Sufferings reveal whether He is or He isn’t.  When I suffer, I either doubt His goodness or I trust in it. I think Him far off, indifferent toward me or I sense His nearness and compassion. And if I’m not careful, I can feel as though living for God is all in vain, that being pure in heart is futile because…what good does that do me now

Asaph felt all of that. He tells us as much in Psalm 73. He was envious of unbelievers who were living the good life while he and other believers were “stricken all day long” (v. 14) by the taunts, blasphemies, and evil actions of wicked men (vv. 6-9). 

How did he get out of that downward spiral into unbelief and flight from God? He did it through worship; He came into the “sanctuary of God” and meditated on biblical truth. Truth about the end of all unbelievers. And truth about God’s grace and mercy toward him, even while he was acting like a senseless beast in his doubt and unbelief. 

He realized by faith what was always true: he was continually with God, God was holding onto him and guiding his life, and God would take him to glory afterward. The circumstances and people didn’t change. Asaph’s perspective did. It changed by worship – by focusing his heart’s eyes on God. That led to his repentance from unbelief and faith in the goodness of God. 

So, he ends Psalm 73 by declaring that God is all that He has and that besides Him, he desires – he takes pleasure in, he is satisfied by – God alone. He further declares that God is the strength (lit. “rock”) of his heart and his portion (“share” or “allotment” in life) forever…that the nearness of God is his good…and that he has made God his refuge so that he can tell everyone about God’s works, including helping him out of this spiritual rut. 
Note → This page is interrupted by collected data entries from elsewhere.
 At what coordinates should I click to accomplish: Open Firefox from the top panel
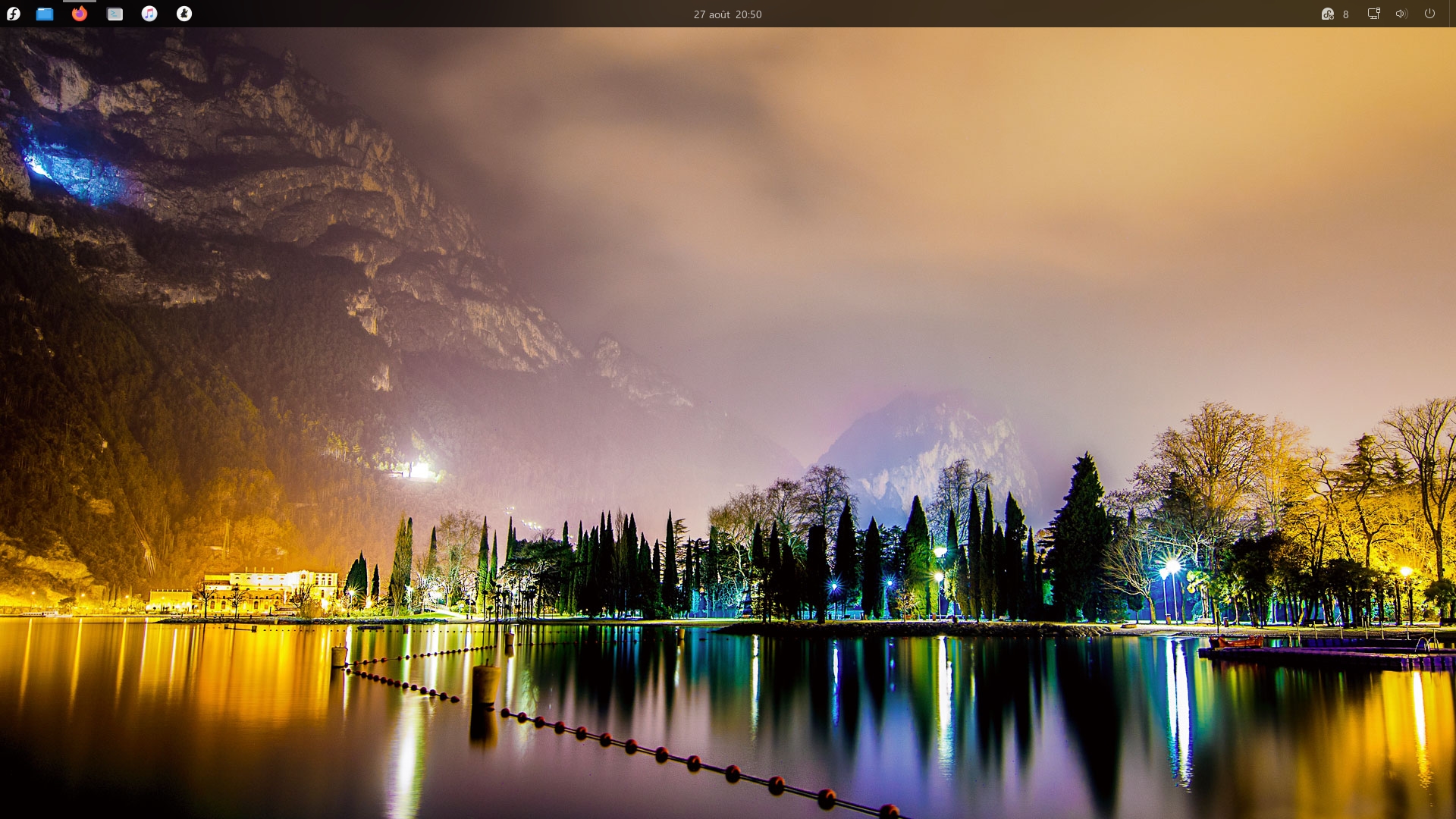[80, 14]
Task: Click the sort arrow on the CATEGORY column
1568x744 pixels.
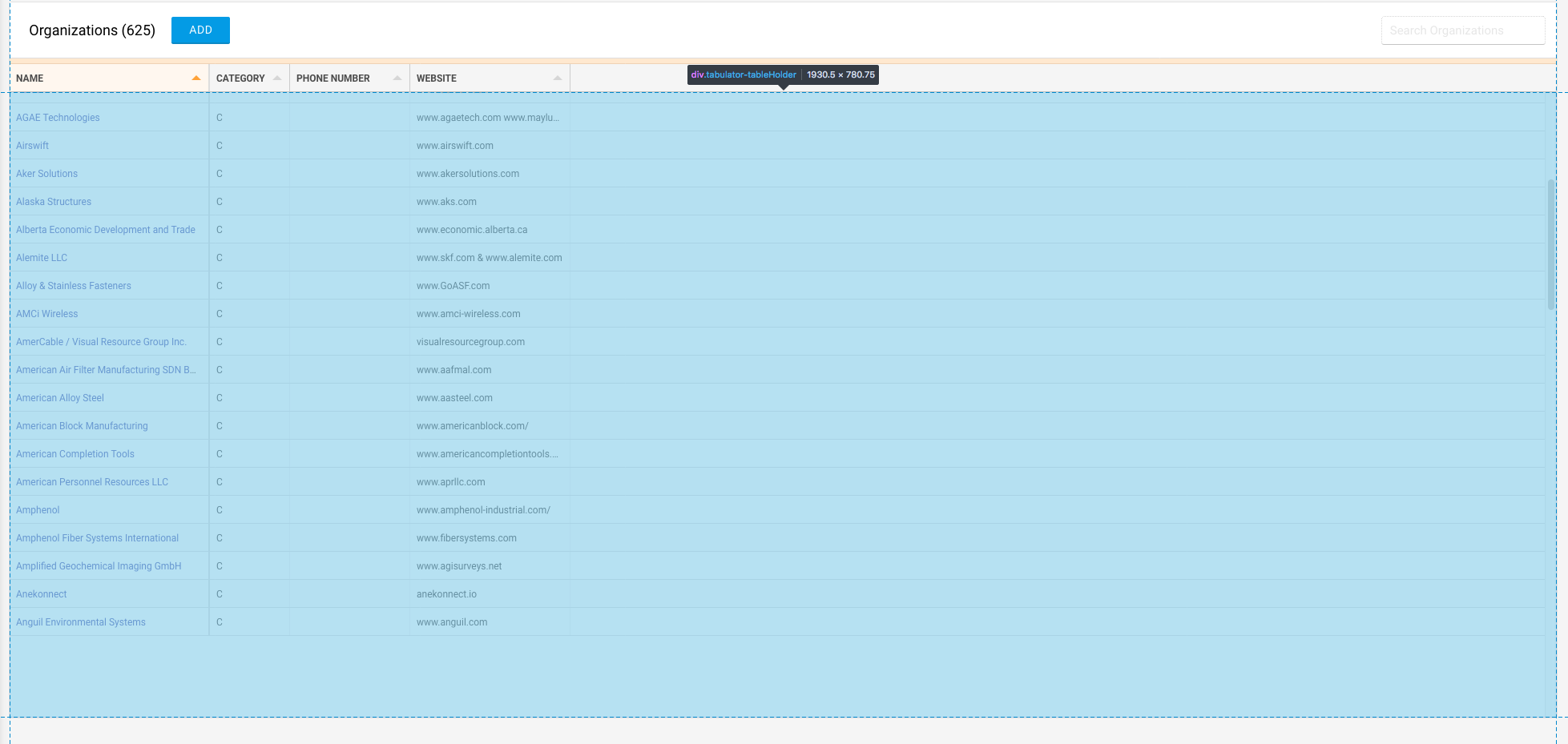Action: 278,78
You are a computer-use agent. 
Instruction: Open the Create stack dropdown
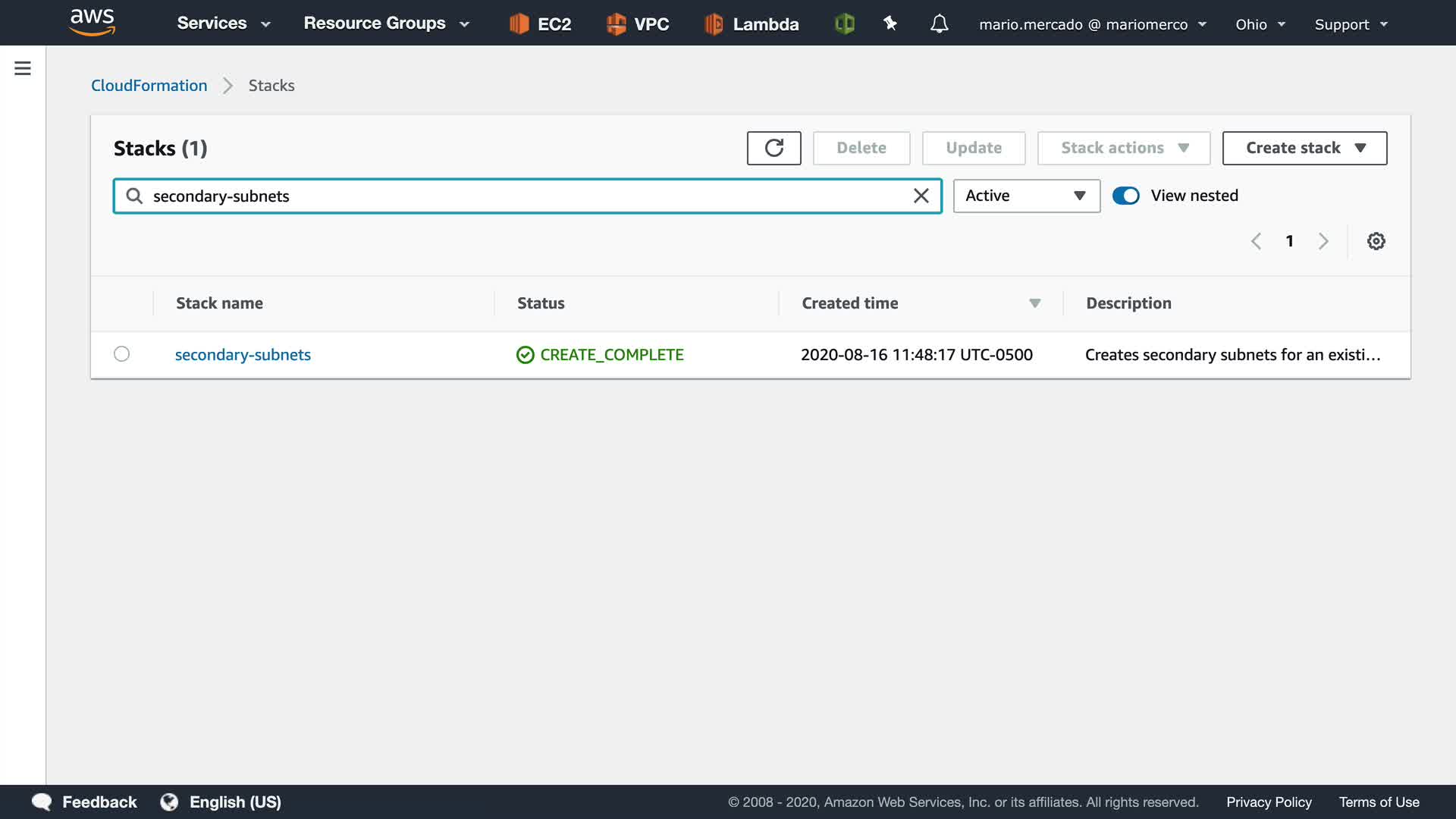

If your heart and your flesh were to fail tomorrow, would you say that you have nothing but God? Would you say that You desire Him alone? Could you say that His nearness is the highest good? Psalm 73 says that you would…if you took your heart before the Lord, confessed your sin of unbelief, and by even the smallest and weakest faith worshiped God as you considered who He is and what He has done for you.  

And He has done wonders for us, hasn’t He? He gave us His Son who died, the just for the unjust, so that He might bring us to Himself, not only as our God but also as our Father (1 Pet 3:18). There’s nothing sweeter and more radically soul-satisfying than that.